The newly elected president immediately began work on economic recovery by implementing a strong tax reform and starting the privatization of most state industries.
In foreign policy, the partnership with the West continued, especially with France, but also with the Economic Community of the West African States, of which he was elected president in 1992 and confirmed in 1993.
But while Benin, through Soglo’s policy, gained considerable international credibility, thus acquiring important loans and financing, a contrary process was initiated within. With the rise in unemployment and social conflicts, Soglo lost a large part of popular consensus.
And when in January 1994 there was a very strong fall of the franc and an equally strong increase in inflation, chain strikes occurred which in March 1994 brought about the complete paralysis of the public sector. Parliament also often opposed the austerity measures adopted by Soglo, thus reinforcing the ever growing discontent in public opinion.

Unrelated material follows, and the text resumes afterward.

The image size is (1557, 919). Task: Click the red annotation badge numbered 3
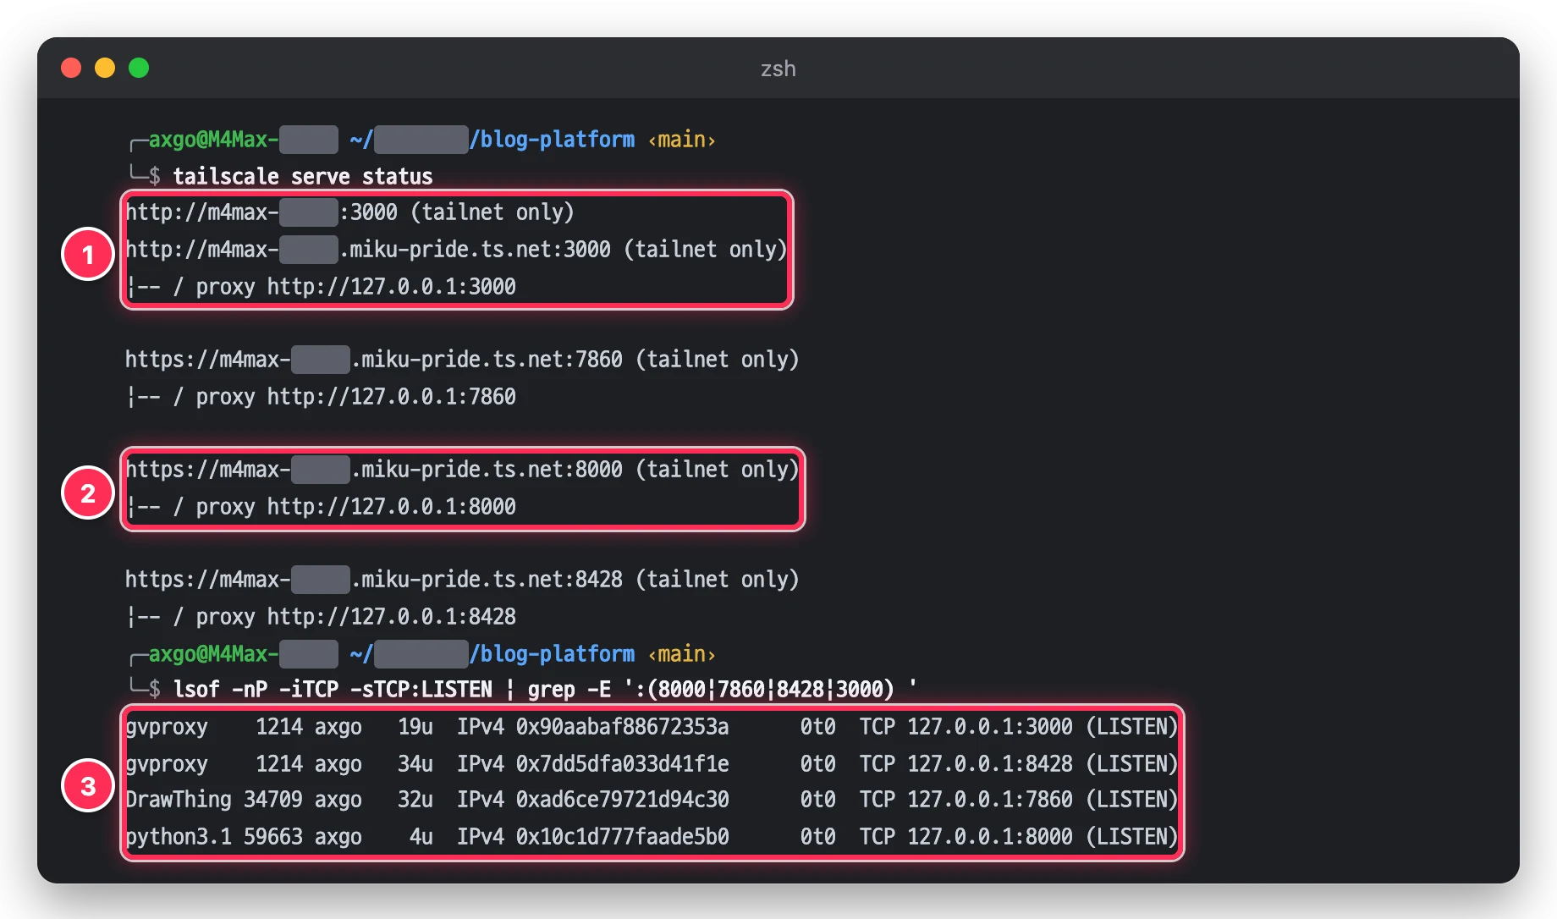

The legislative elections of 1995, while decreeing the victory of the Soglo party, the Rebirth Party of Benin, also highlighted a remarkable progress of the oppositions, especially of the Democratic Renewal Party and the Action Front for Renewal and Development -Alafia, the latter formed by Kerekou supporters. These two parties united in alliance decreed Kerekou’s victory in the presidential elections in March 1996. He regained power and formed a democratic government of national unity by assigning the Ministry of Finance to M. Mensah, of the Soglo party; it slowed down privatizations but without canceling them, in order to respect the agreements with the International Monetary Fund.
The 1999 legislative elections were won by the Soglo party which obtained 42 seats, almost as much as those obtained by the Kerekou party which had 41 seats.